§ Brief a
Transcribe the lines of the listing, starting with the line that contains "Viewport: 800px width, 382px" and going on through the end of the listing. Leave the pictures out of your answer.

§ Source passage

The CONTRACTED PARTY shall be reimbursed for reasonable expenses that he will actually incur exclusively in discharging his obligations under this agreement, pursuant to policies in place in the organization, including gas and toll fees.

 

CLAUSE FIFTH – VACATION

 

Will be entitled to thirty (30) day vacation per annum, to be taken in a period previously agreed with the Presidency of the company. In this period, he will be entitled to receive the pro labore. In the event he does not elect to take the thirty (30) day vacation in a certain year, he will not have the right to any set off.

 

Vacations not taken during the year shall not accumulate and may not be taken in the subsequent year.

 

CLAUSE SIXTH – OBLIGATIONS OF THE CONTRACTED PARTY

 

To respect the company purpose and the limits set forth in the Articles of Association. Not carry out or be involved, directly or indirectly, in any activities that exceed the attributions conferred upon him by the Articles of Association.

 

To act at all times in conformity with legal requirements, ethically and with discipline, aimed at the well-being of PST and of his collaborators.

[Rows from a screen grounding dataset]
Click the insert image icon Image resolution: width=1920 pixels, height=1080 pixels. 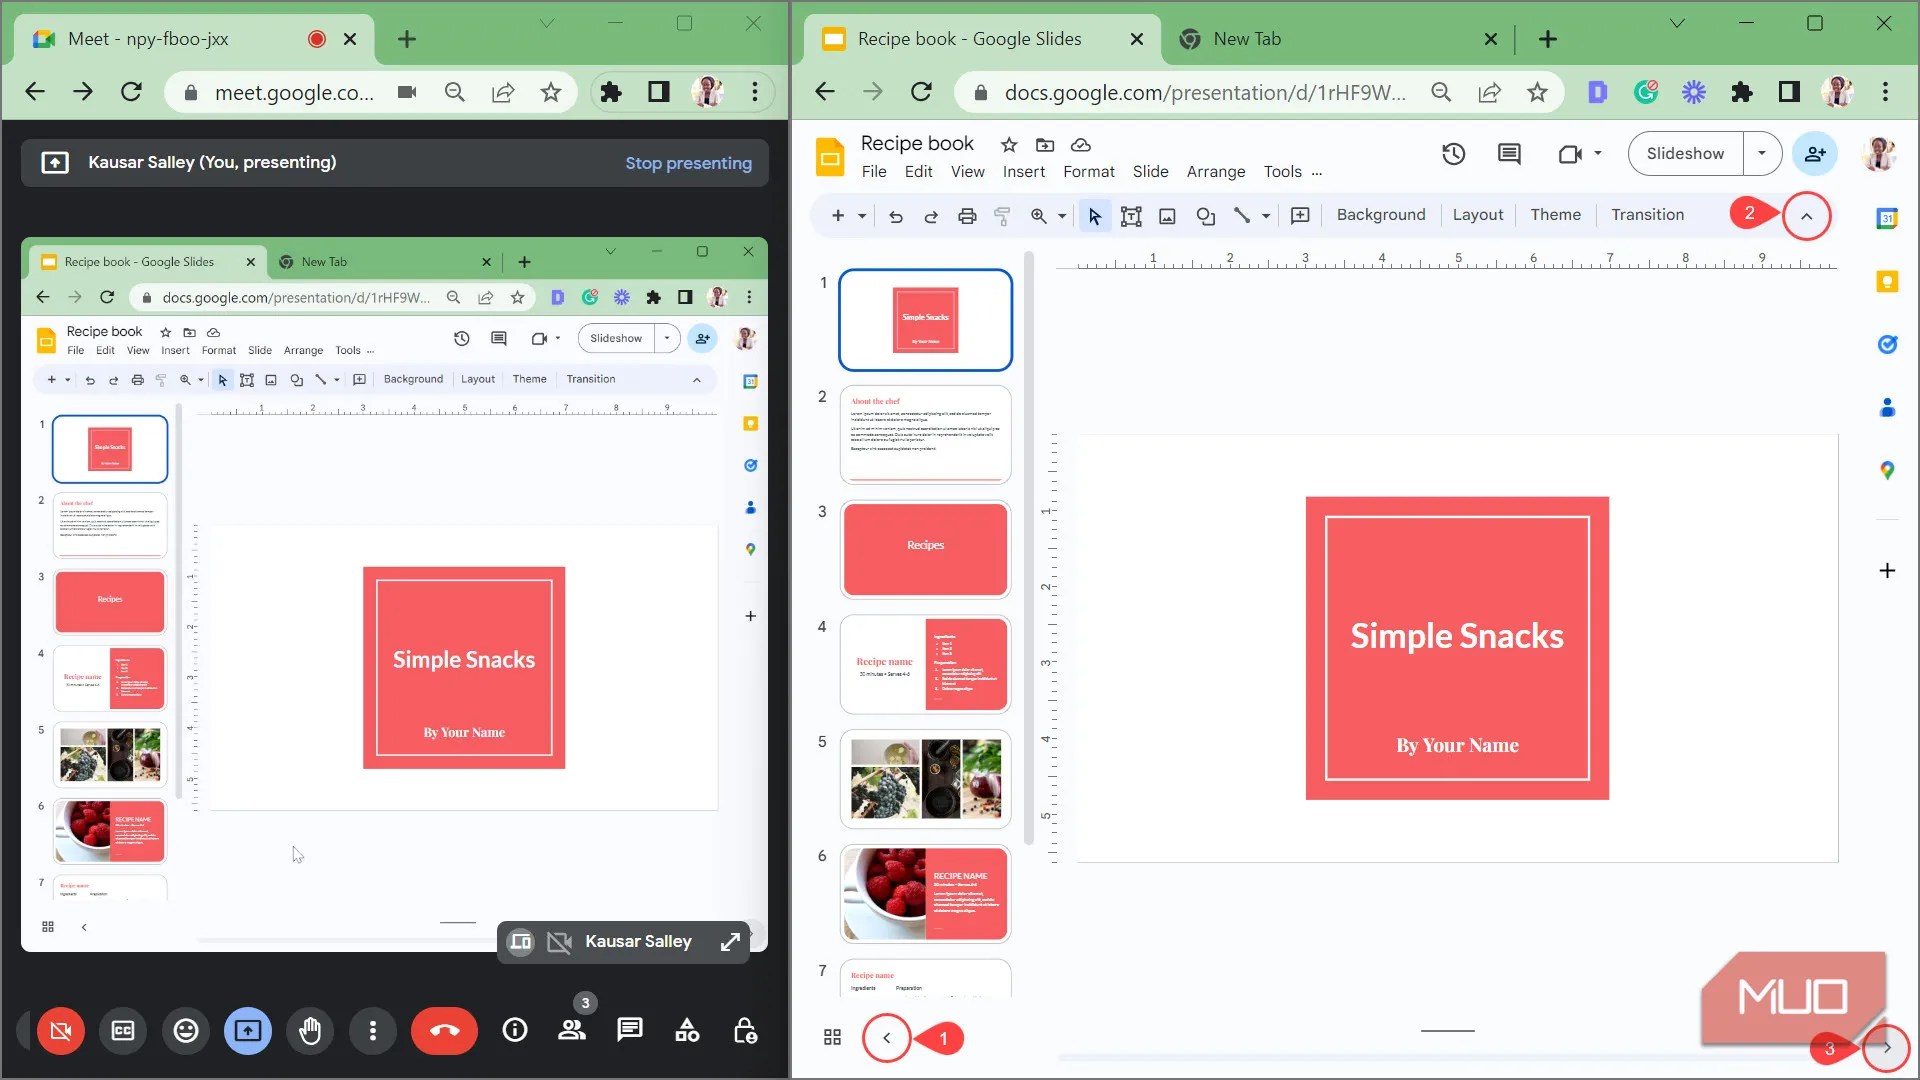pyautogui.click(x=1166, y=215)
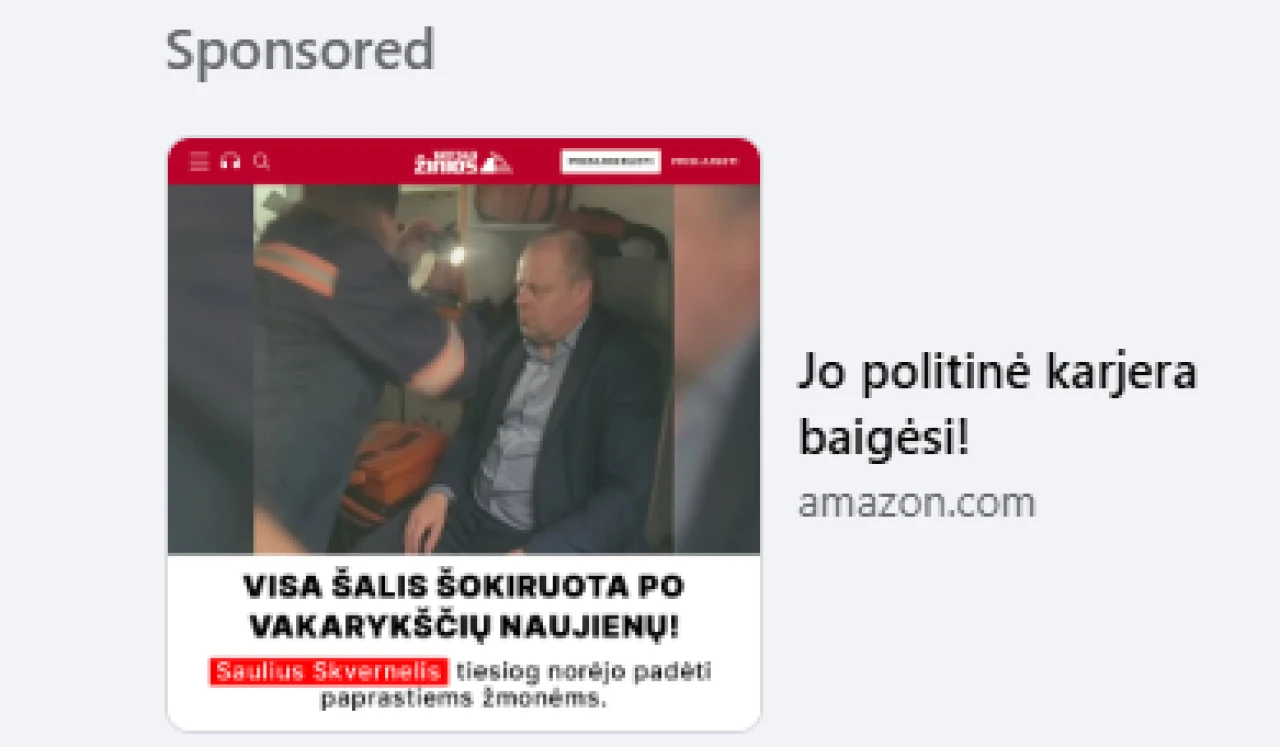Click the white text link at the header's far right
The image size is (1280, 747).
pyautogui.click(x=705, y=162)

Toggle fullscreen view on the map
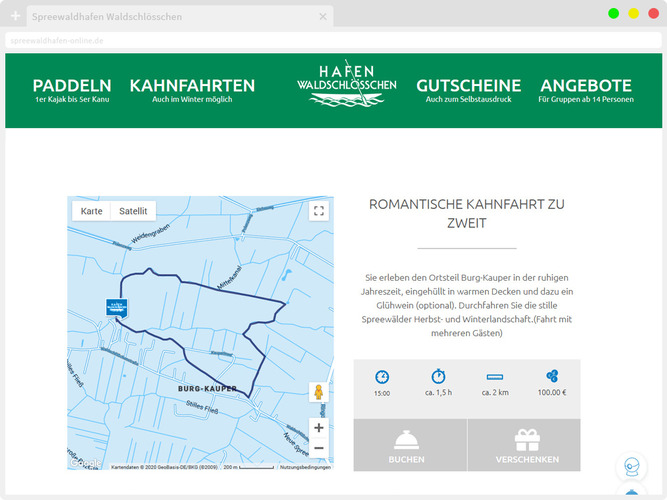point(318,211)
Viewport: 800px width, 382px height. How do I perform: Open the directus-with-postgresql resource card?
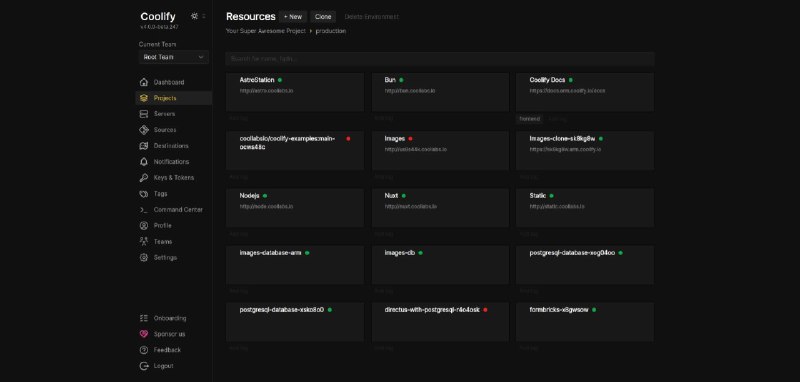tap(440, 322)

§ Brief b
Restate the contract excerpt word for word.

§ Response a
Viewport: 800px width, 382px height. How do I perform: Open the directus-with-postgresql resource card?
tap(440, 322)

§ Response b
The CONTRACTED PARTY shall be reimbursed for reasonable expenses that he will actually incur exclusively in discharging his obligations under this agreement, pursuant to policies in place in the organization, including gas and toll fees.

 

CLAUSE FIFTH – VACATION

 

Will be entitled to thirty (30) day vacation per annum, to be taken in a period previously agreed with the Presidency of the company. In this period, he will be entitled to receive the pro labore. In the event he does not elect to take the thirty (30) day vacation in a certain year, he will not have the right to any set off.

 

Vacations not taken during the year shall not accumulate and may not be taken in the subsequent year.

 

CLAUSE SIXTH – OBLIGATIONS OF THE CONTRACTED PARTY

 

To respect the company purpose and the limits set forth in the Articles of Association. Not carry out or be involved, directly or indirectly, in any activities that exceed the attributions conferred upon him by the Articles of Association.

 

To act at all times in conformity with legal requirements, ethically and with discipline, aimed at the well-being of PST and of his collaborators.